# Need Help with Sedona FP ink pump.



## Rangertrek (Jun 24, 2010)

I don't have a lot of experience with fountain pens, so need some help.  I also don't have another kit in stock to check out the problem.  Re: Sedona FP using an ink pump.

The client indicates the ink pump is not "seating" to the nib properly.  Question is - does the pump "snap" to the nib?
Or what type of connection is correct? Any help is appreciated.


----------



## DCBluesman (Jun 24, 2010)

It's a press fit but there is no snap.


----------



## ed4copies (Jun 24, 2010)

I have had that raised before.

Always great to have it come up when the customer has all the pieces in HIS hands and you can't see anything.

IF you used the one that comes with it, it should fit--but the pen buyer may be accustomed to a "different" fit, if he uses other types of "pen pumps".

The nicer "pumps" with the metal band around them don't fit very well--in fact some styles don't seat at all.

BEST answer, have him return the pen and you can find a "pump" that fits right and start over.  Any other answer and you are "flying blind".
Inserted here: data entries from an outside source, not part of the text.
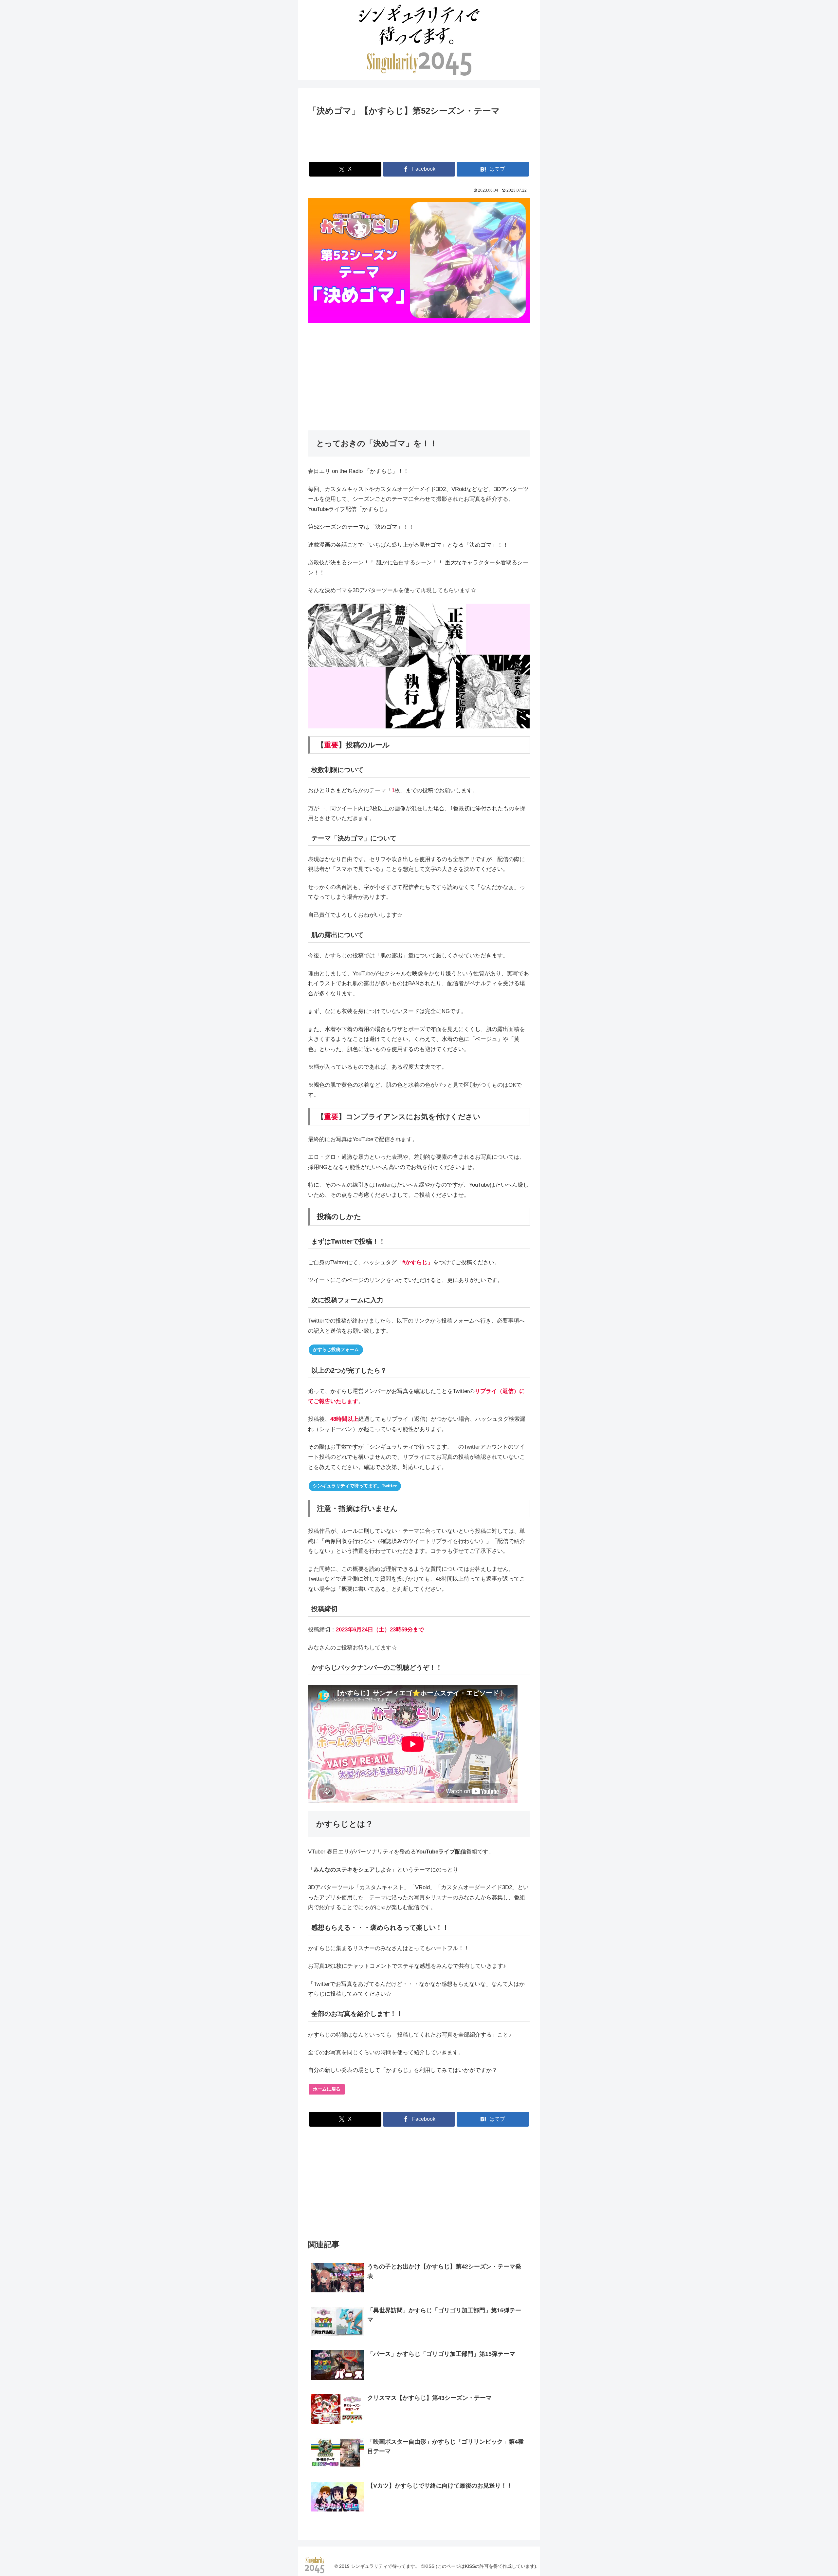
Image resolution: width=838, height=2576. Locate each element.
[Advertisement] (419, 138)
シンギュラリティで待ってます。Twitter (355, 1485)
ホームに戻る (326, 2089)
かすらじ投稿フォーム (336, 1349)
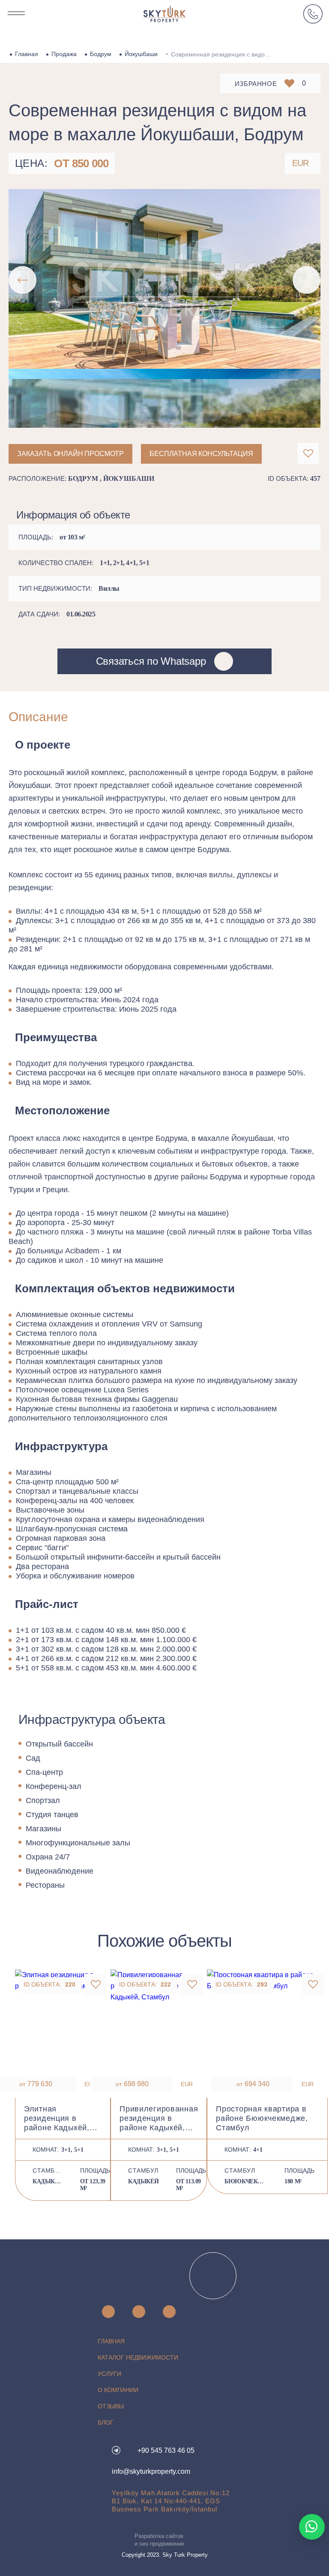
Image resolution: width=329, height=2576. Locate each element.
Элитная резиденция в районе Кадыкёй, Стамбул (57, 2118)
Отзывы (111, 2406)
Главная (26, 53)
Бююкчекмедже (245, 2181)
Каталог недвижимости (138, 2357)
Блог (106, 2422)
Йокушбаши (141, 53)
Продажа (64, 53)
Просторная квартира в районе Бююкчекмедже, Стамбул (262, 2118)
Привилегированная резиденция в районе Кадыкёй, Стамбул (159, 2118)
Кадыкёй (48, 2181)
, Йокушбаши (127, 478)
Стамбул (48, 2170)
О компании (118, 2390)
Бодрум (100, 53)
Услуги (109, 2373)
Good luck---I lost the customer that had this problem--but there were several other problems with that baron, as well.


----------



## Rangertrek (Jun 24, 2010)

Lou, so it's just a tight friction fit?
Does it take a bit of pressure to seat it the first time?


----------



## toddlajoie (Jun 24, 2010)

My experience with the basic pumps of some the mid/low fountains (El Grande, Classic American and Euro Screwcaps) is that the pump needs to be pushed in a good bit harder than you think it should, and it will "pop" into place (not really a snap or click, just a quick firm slide) but I would say the effort is fairly well centered between "that should do it" and "something's gonna break".


----------



## pentex (Jun 24, 2010)

You really need to push hard and there is a snap in type feeling. This was very hard for me to figure out with my first FP.


----------